Finding a publicly-traded Opportunity Zone Fund can help reduce many of those issues. A publicly traded fund doesn’t have the issue with locking up your money since shares can trade on the open market. Public funds usually have lower fees than private funds as well. This is due in part to public funds having better economies of scale than private funds. Public investments usually have an easier time raising funds for expansion.
Things to consider
Another thing to consider is that the deferred capital gains will still need to be paid no later than when you file your tax return for 2026. If you are deferring a large capital gain, you could still spike into a higher capital gains bracket or be subject to the extra 3.8% Medicare Surcharge. But, you do have time to prepare for it instead of it being a surprise.
If you are investing in a publicly-traded fund, this unlocks a unique benefit. You have the ability to sell sleeves of your investment to realize pieces of your capital gain each year leading up to 2026. This could reduce your overall tax bill paid before 2026. But will also reduce the invested amount that will receive tax-free growth after 10+ years.

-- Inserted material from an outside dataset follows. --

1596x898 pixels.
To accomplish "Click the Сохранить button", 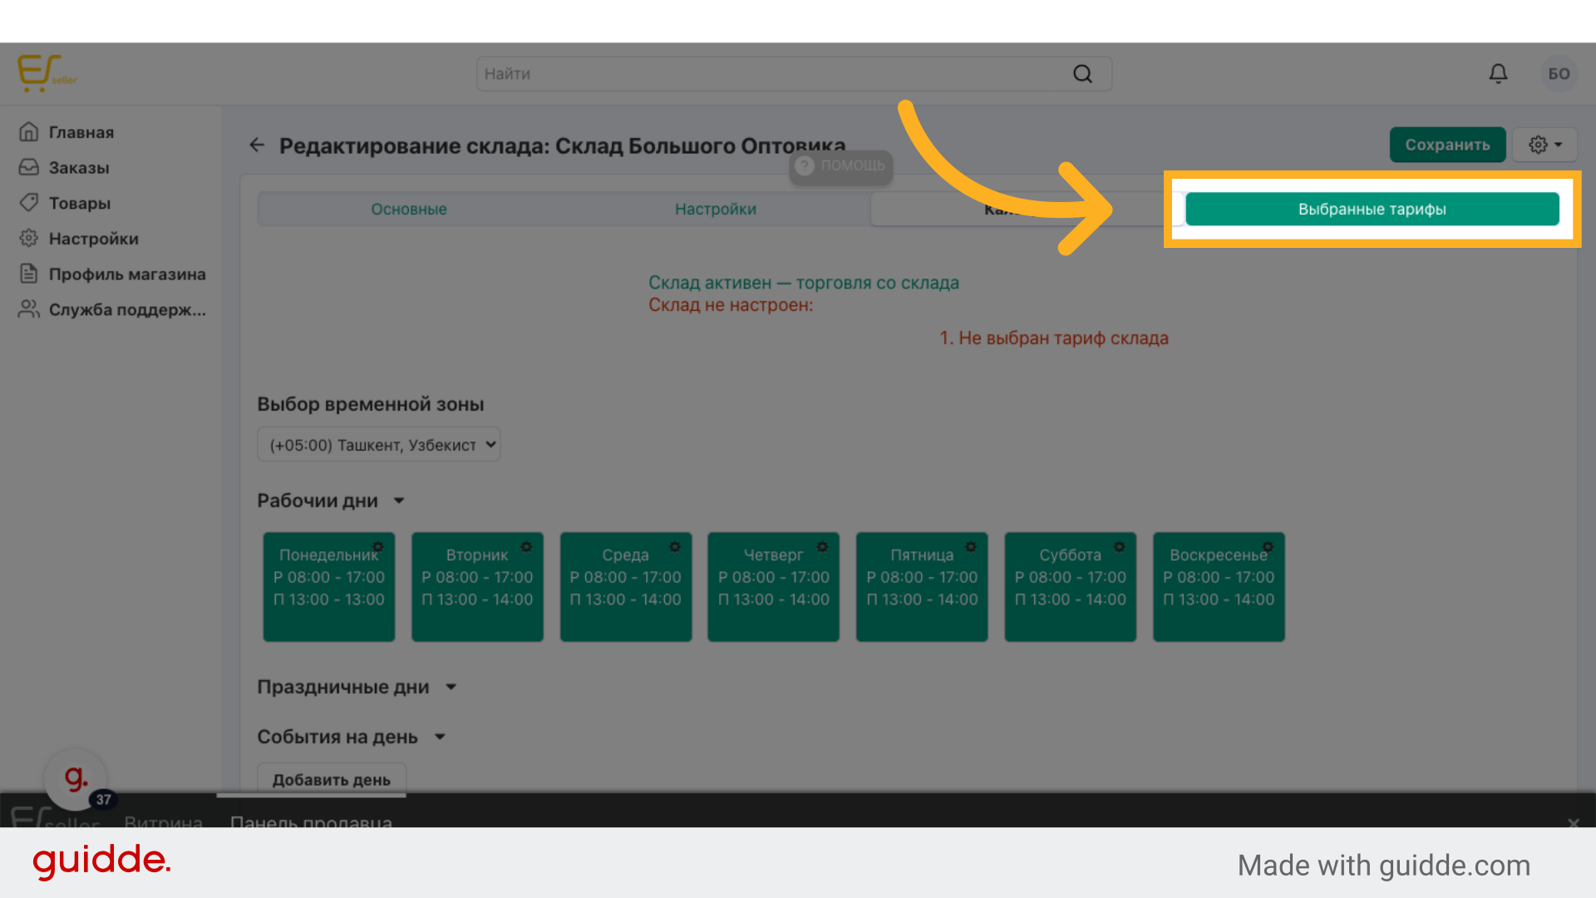I will pos(1447,145).
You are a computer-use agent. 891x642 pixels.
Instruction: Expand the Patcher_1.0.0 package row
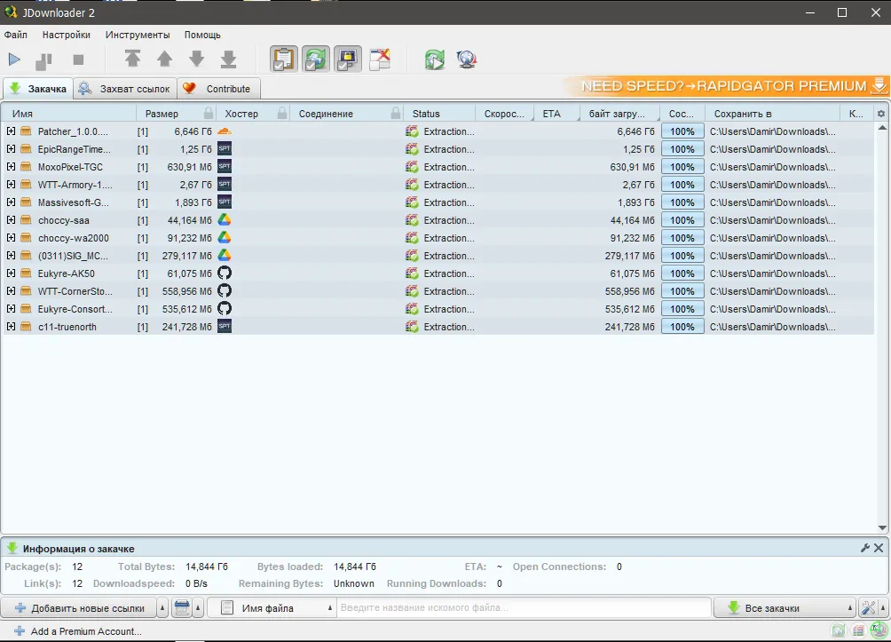(12, 131)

The last thing to consider is not investing a large amount of your net worth into a single fund, or type of fund. For example, let's say you sold your business and had a capital gain of $3mm and your total net worth is $4mm. It would not advisable to invest all your capital gains into an OZ Fund.
In general, it’s a good idea to keep an investment under 5% - 10% as a percentage of your net worth. In our example, you would be investing about 75% of your net worth into one investment. Not great, or recommended.
Opportunity Zone Funds can be great tools for deferring a tax bill and potential future tax-free growth. As with any investment, be sure to do your research to understand what you are getting into. How do the fees work, what are the expectations, and what types of investments are made?
Consult your advisor with questions on if an Opportunity Zone Fund makes sense for you. Be sure to determine how much capital gains you have, and what other strategies could pair together.
The information contained herein is intended to be used for educational purposes only and is not exhaustive. Diversification and/or any strategy that may be discussed does not guarantee against investment losses but are intended to help manage risk and return. If applicable, historical discussions and/or opinions are not predictive of future events. The content is presented in good faith and has been drawn from sources believed to be reliable. The content is not intended to be legal, tax or financial advice. Please consult a legal, tax or financial professional for information specific to your individual situation.